WHAT THE TASK REQUIRES
Return each entry exactly, so that nothing in the data differs from the original.

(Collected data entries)
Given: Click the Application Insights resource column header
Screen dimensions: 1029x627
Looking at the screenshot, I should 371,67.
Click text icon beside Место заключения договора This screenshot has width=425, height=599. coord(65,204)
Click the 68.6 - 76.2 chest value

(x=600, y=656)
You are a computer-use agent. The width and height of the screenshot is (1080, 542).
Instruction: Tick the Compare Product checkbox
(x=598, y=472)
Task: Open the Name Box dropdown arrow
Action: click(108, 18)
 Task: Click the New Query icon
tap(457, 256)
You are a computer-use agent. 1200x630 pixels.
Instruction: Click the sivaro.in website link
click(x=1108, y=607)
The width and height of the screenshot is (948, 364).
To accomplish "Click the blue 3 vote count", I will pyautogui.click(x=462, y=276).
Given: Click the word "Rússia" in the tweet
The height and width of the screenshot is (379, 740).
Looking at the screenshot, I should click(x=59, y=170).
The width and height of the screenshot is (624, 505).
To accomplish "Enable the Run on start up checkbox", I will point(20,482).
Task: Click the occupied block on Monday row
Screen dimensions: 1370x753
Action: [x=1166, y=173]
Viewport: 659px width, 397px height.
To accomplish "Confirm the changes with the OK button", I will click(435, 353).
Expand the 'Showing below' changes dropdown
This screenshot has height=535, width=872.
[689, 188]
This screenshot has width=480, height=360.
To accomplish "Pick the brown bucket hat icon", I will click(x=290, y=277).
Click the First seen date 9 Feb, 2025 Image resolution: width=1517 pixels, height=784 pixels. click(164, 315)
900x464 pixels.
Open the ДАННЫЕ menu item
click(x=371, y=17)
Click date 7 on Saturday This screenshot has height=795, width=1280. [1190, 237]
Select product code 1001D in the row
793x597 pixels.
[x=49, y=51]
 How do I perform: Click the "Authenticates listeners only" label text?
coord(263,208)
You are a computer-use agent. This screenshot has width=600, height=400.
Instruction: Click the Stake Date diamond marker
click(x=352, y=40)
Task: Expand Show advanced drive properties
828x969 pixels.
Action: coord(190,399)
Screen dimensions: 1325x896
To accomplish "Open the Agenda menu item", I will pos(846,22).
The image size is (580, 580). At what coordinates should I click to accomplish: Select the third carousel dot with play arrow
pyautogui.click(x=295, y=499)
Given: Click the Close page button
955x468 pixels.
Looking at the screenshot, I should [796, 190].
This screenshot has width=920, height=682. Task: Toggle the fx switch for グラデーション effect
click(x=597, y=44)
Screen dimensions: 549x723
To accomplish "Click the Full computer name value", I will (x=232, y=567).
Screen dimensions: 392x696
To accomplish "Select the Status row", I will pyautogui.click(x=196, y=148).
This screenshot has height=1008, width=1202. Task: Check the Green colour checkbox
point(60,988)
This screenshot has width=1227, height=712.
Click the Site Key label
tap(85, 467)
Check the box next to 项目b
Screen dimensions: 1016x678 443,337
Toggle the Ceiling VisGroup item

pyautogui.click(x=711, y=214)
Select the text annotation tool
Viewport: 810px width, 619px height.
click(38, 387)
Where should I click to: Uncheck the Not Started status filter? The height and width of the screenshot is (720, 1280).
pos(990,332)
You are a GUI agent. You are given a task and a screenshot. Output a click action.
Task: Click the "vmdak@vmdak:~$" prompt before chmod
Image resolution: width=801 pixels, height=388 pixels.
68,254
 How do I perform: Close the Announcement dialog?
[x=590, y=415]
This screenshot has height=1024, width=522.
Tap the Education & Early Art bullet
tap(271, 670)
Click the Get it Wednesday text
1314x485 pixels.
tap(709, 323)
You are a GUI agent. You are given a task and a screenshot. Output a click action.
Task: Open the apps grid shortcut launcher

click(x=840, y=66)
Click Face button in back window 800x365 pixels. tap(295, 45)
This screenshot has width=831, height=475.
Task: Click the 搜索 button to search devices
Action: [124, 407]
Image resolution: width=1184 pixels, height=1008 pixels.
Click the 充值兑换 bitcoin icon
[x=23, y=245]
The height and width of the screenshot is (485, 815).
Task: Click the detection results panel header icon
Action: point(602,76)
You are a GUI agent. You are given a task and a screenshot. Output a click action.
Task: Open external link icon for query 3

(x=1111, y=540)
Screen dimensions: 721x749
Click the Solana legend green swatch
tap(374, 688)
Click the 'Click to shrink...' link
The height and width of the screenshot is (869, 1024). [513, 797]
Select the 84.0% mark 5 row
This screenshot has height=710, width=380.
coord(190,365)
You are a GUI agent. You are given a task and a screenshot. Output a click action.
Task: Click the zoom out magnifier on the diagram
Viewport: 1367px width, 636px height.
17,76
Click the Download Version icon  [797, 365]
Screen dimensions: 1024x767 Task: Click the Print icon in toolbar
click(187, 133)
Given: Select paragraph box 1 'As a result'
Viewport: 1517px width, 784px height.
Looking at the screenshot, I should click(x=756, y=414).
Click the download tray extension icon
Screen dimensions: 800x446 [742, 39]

RESULT OF THIS TASK
Given: Click the Application Insights resource column header
Screen dimensions: 1029x627
Looking at the screenshot, I should 371,67.
Click text icon beside Место заключения договора This screenshot has width=425, height=599. coord(65,204)
Click the 68.6 - 76.2 chest value

(x=600, y=656)
You are a computer-use agent. The width and height of the screenshot is (1080, 542).
Instruction: Tick the Compare Product checkbox
(x=598, y=472)
Task: Open the Name Box dropdown arrow
Action: click(108, 18)
 Task: Click the New Query icon
tap(457, 256)
You are a computer-use agent. 1200x630 pixels.
Instruction: Click the sivaro.in website link
click(x=1108, y=607)
The width and height of the screenshot is (948, 364).
To accomplish "Click the blue 3 vote count", I will pyautogui.click(x=462, y=276).
Given: Click the word "Rússia" in the tweet
The height and width of the screenshot is (379, 740).
Looking at the screenshot, I should click(x=59, y=170).
The width and height of the screenshot is (624, 505).
To accomplish "Enable the Run on start up checkbox", I will point(20,482).
Task: Click the occupied block on Monday row
Screen dimensions: 1370x753
Action: [x=1166, y=173]
Viewport: 659px width, 397px height.
To accomplish "Confirm the changes with the OK button", I will click(435, 353).
Expand the 'Showing below' changes dropdown
This screenshot has height=535, width=872.
[689, 188]
This screenshot has width=480, height=360.
To accomplish "Pick the brown bucket hat icon", I will click(x=290, y=277).
Click the First seen date 9 Feb, 2025 Image resolution: width=1517 pixels, height=784 pixels. click(164, 315)
900x464 pixels.
Open the ДАННЫЕ menu item
click(x=371, y=17)
Click date 7 on Saturday This screenshot has height=795, width=1280. [1190, 237]
Select product code 1001D in the row
793x597 pixels.
[x=49, y=51]
 How do I perform: Click the "Authenticates listeners only" label text?
coord(263,208)
You are a computer-use agent. This screenshot has width=600, height=400.
Instruction: Click the Stake Date diamond marker
click(x=352, y=40)
Task: Expand Show advanced drive properties
828x969 pixels.
Action: coord(190,399)
Screen dimensions: 1325x896
To accomplish "Open the Agenda menu item", I will pos(846,22).
The image size is (580, 580). At what coordinates should I click to accomplish: Select the third carousel dot with play arrow
pyautogui.click(x=295, y=499)
Given: Click the Close page button
955x468 pixels.
Looking at the screenshot, I should [796, 190].
This screenshot has width=920, height=682. Task: Toggle the fx switch for グラデーション effect
click(x=597, y=44)
Screen dimensions: 549x723
To accomplish "Click the Full computer name value", I will (x=232, y=567).
Screen dimensions: 392x696
To accomplish "Select the Status row", I will pyautogui.click(x=196, y=148).
This screenshot has height=1008, width=1202. Task: Check the Green colour checkbox
point(60,988)
This screenshot has width=1227, height=712.
Click the Site Key label
tap(85, 467)
Check the box next to 项目b
Screen dimensions: 1016x678 443,337
Toggle the Ceiling VisGroup item

pyautogui.click(x=711, y=214)
Select the text annotation tool
Viewport: 810px width, 619px height.
click(38, 387)
Where should I click to: Uncheck the Not Started status filter? The height and width of the screenshot is (720, 1280).
pos(990,332)
You are a GUI agent. You are given a task and a screenshot. Output a click action.
Task: Click the "vmdak@vmdak:~$" prompt before chmod
Image resolution: width=801 pixels, height=388 pixels.
68,254
 How do I perform: Close the Announcement dialog?
[x=590, y=415]
This screenshot has height=1024, width=522.
Tap the Education & Early Art bullet
tap(271, 670)
Click the Get it Wednesday text
1314x485 pixels.
tap(709, 323)
You are a GUI agent. You are given a task and a screenshot. Output a click action.
Task: Open the apps grid shortcut launcher

click(x=840, y=66)
Click Face button in back window 800x365 pixels. tap(295, 45)
This screenshot has width=831, height=475.
Task: Click the 搜索 button to search devices
Action: [124, 407]
Image resolution: width=1184 pixels, height=1008 pixels.
Click the 充值兑换 bitcoin icon
[x=23, y=245]
The height and width of the screenshot is (485, 815).
Task: Click the detection results panel header icon
Action: point(602,76)
You are a GUI agent. You are given a task and a screenshot. Output a click action.
Task: Open external link icon for query 3

(x=1111, y=540)
Screen dimensions: 721x749
Click the Solana legend green swatch
tap(374, 688)
Click the 'Click to shrink...' link
The height and width of the screenshot is (869, 1024). [513, 797]
Select the 84.0% mark 5 row
This screenshot has height=710, width=380.
coord(190,365)
You are a GUI agent. You are given a task and a screenshot. Output a click action.
Task: Click the zoom out magnifier on the diagram
Viewport: 1367px width, 636px height.
17,76
Click the Download Version icon  [797, 365]
Screen dimensions: 1024x767 Task: Click the Print icon in toolbar
click(187, 133)
Given: Select paragraph box 1 'As a result'
Viewport: 1517px width, 784px height.
Looking at the screenshot, I should click(x=756, y=414).
Click the download tray extension icon
Screen dimensions: 800x446 [742, 39]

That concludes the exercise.